At present, domestic consumers hold a wait-and-see attitude toward new energy vehicles. Although sales are increasing year-by-year, there is still a big gap compared with traditional fuel cars. In view of this problem, this paper starts to consider the problem from the subjective internal cause. Based on the classic SIR model, the conversion rate of low-carbon purchase inclination of consumers of new energy vehicles is introduced to build a tacit knowledge dissemination model of the interaction of low-carbon and conservative purchase inclination. The system ensures that low-carbon purchase inclination is a positively advocated consumption value, and provides decision-making reference for the government’s publicity and enterprises’ technological innovation measures. For the first time, differential dynamics are combined with the purchase inclination of consumers of new energy vehicles. This article collected 1098 questionnaires, and the statistical results show that the most effective way for people to accept new energy vehicles is word of mouth from relatives and friends. This illustrates the necessity of studying tacit knowledge dissemination among consumer groups of new energy vehicles. The questionnaire also indicates what aspects of the performance of new energy vehicles consumers are concerned about, providing empirical evidence for the realization of consumption behavior. The improved SIR model dynamically depicts the evolution process of consumers’ purchasing inclination of new energy vehicles based on differential dynamics.

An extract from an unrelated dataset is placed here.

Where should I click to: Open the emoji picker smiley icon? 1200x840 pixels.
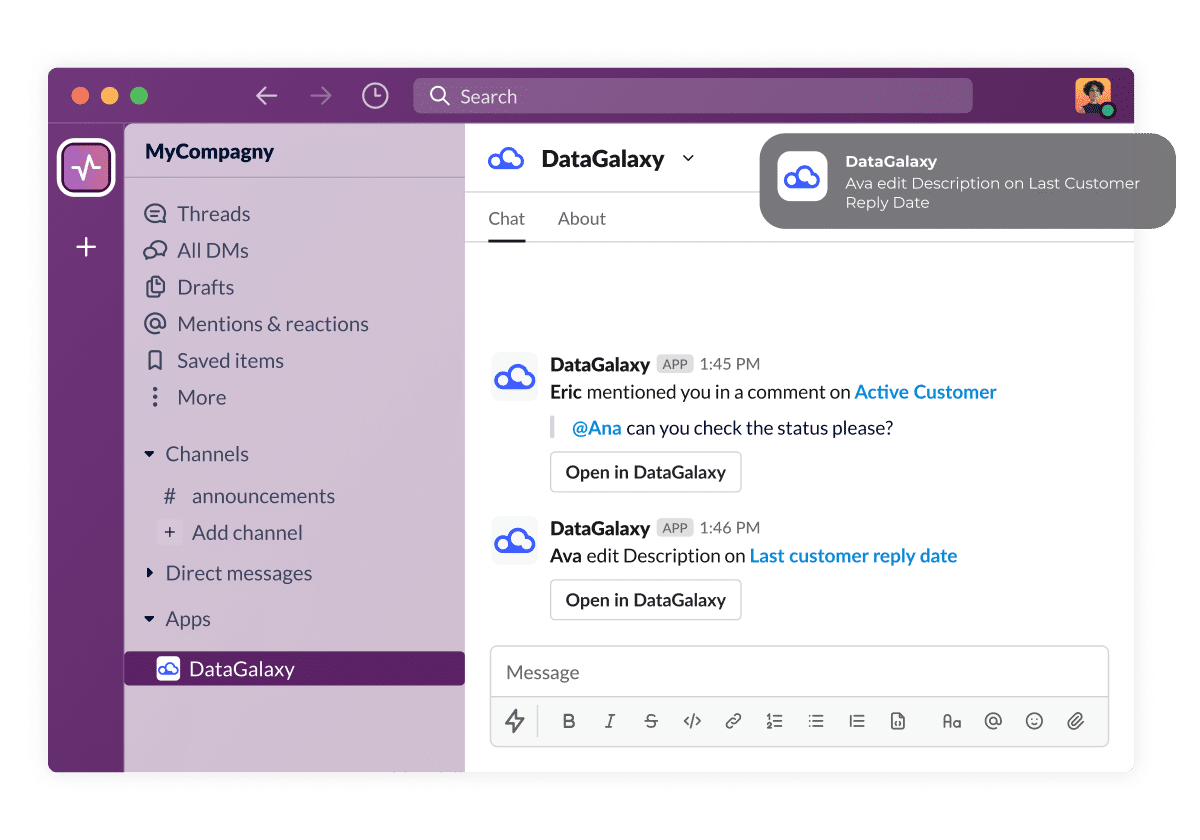tap(1035, 721)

The stable equilibrium point of the system was solved, and the main factors affecting the tacit knowledge transmission of purchase inclination included initial market parameters, conversion rate, and low-carbon and conservative transmission rates, etc. The practicality and effectiveness of the model was verified by numerical simulation. It can provide the government and enterprises with theoretical support and development suggestions in promoting the consumption and development of new energy vehicles.

Suggested Citation

  • Nan Xu & Yaoqun Xu, 2022. "Research on Tacit Knowledge Dissemination of Automobile Consumers’ Low-Carbon Purchase Intention," Sustainability, MDPI, vol. 14(16), pages 1-26, August.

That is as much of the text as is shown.